» Problem details:
Go through the lines below. Copy those with "agent".
== Data for this exercise
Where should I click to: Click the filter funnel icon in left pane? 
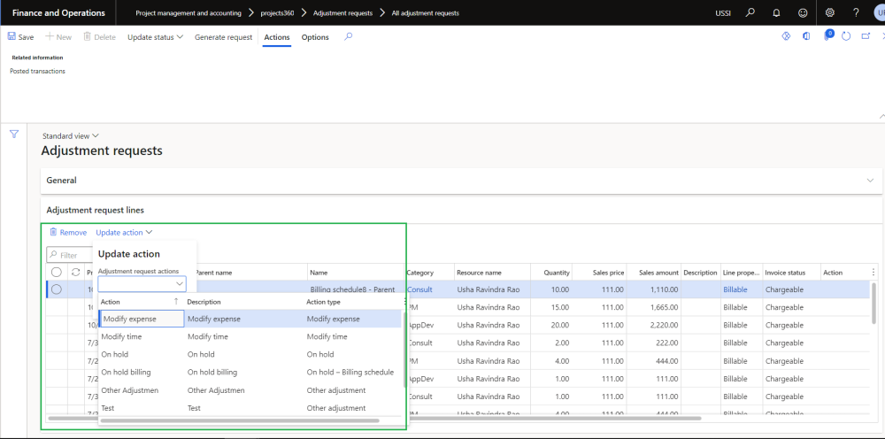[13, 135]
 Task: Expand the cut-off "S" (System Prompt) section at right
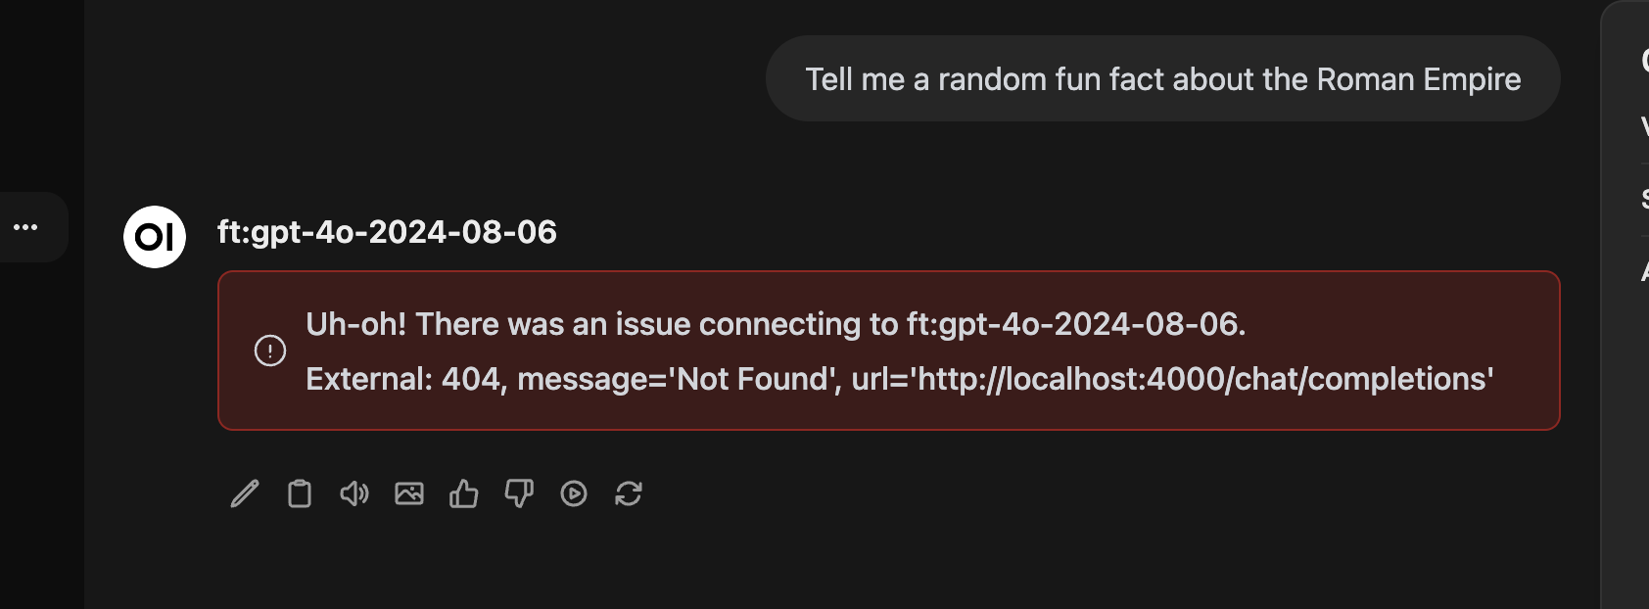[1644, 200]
====
== Data for this exercise
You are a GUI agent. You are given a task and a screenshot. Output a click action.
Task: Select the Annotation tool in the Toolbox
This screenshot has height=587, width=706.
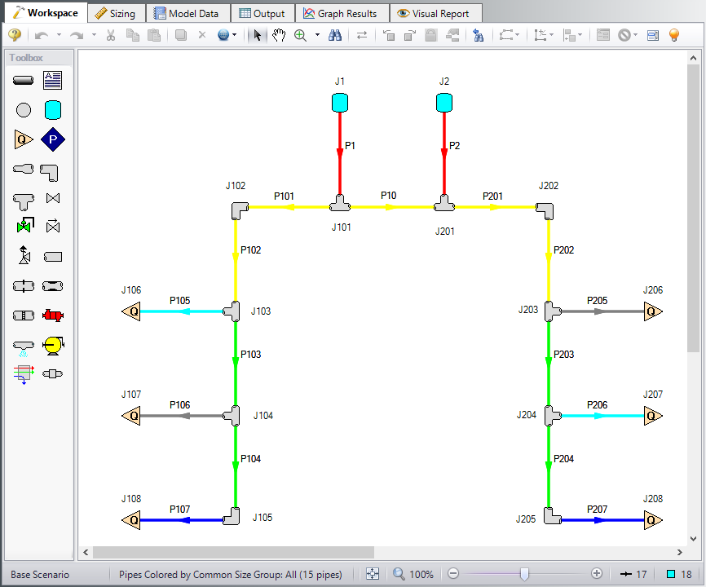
====
== Data for this exercise
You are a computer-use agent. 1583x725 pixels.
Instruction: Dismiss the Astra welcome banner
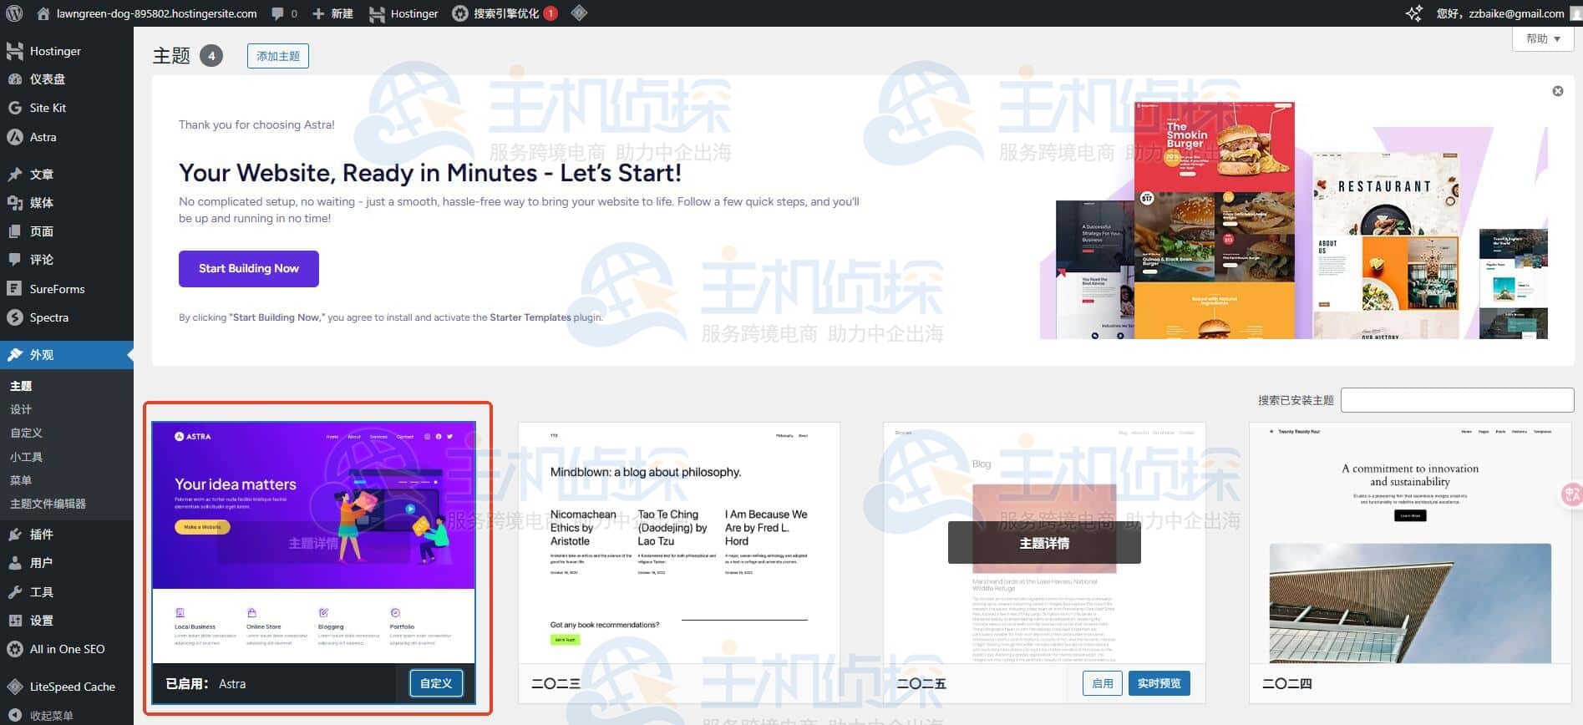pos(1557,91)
====
» Written answer:
You are a GUI agent. You are given a task and a screenshot. Output a click action.
You are a computer-use agent. 1583x725 pixels.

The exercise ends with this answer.